中川淳一郎のビールと仕事がある幸せ

若者がタクシーに乗るのは贅沢なのか? 50代男性が抱く複雑な劣等感

「お客さん、お客さんは実際のところ、ウチのセガレよりも年下だと思いますよ。それがこうしてタクシーに乗れる身分ってのが正直羨ましいですよ。私なんて、普段タクシー乗ることないですからね。いや、お客さんにそんなことを言ってしまい申し訳ありませんが……」

 急いでいたので「たまには贅沢するか!」とばかりに乗っただけの話なのですが、運転手はキチンとした制服を着用している中、こちらは短パン・Tシャツというあまりにも適当過ぎる格好でした。

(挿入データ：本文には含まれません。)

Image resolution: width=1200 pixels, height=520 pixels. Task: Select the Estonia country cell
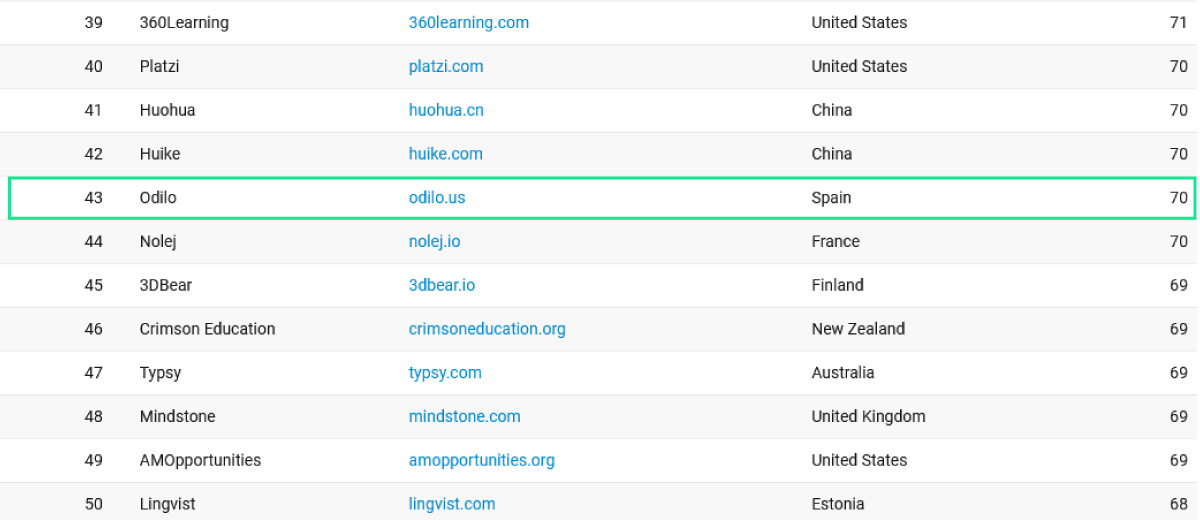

それも年長者からすると、複雑な気持ちになったということでしょう。

 東京23区の場合、初乗り料金が410円になり、決して贅沢品とは言えなくなったかもしれないですが、410円あれば安いランチを食べることもできる額です。タクシーに乗る若者にしても、そこまで贅沢を普段しているわけではなく、たまたま乗っただけなのかもしれないのですが、年長者からすれば「贅沢をしやがって」「このセレブのフリ野郎」といった妙な被害妄想を抱いてしまうこともあるのだといいます。

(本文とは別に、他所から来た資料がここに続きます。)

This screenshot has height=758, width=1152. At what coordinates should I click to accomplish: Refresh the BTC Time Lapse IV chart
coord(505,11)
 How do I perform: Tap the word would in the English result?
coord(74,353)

 だからといってどうすればいいんだよ! と言いたくなる話ではありますが、基本的に「他人のカネ」というものは嫉妬するか見下す対象になるもの。些細なタクシー乗車であろうとも、人間界においては、マウンティングのどうでもいい題材となっているのです。

 こういった話を聞くにつれ、この社会は「カネを使ってラクをする奴は許さん」的空気があるのだなぁ、と思う次第です。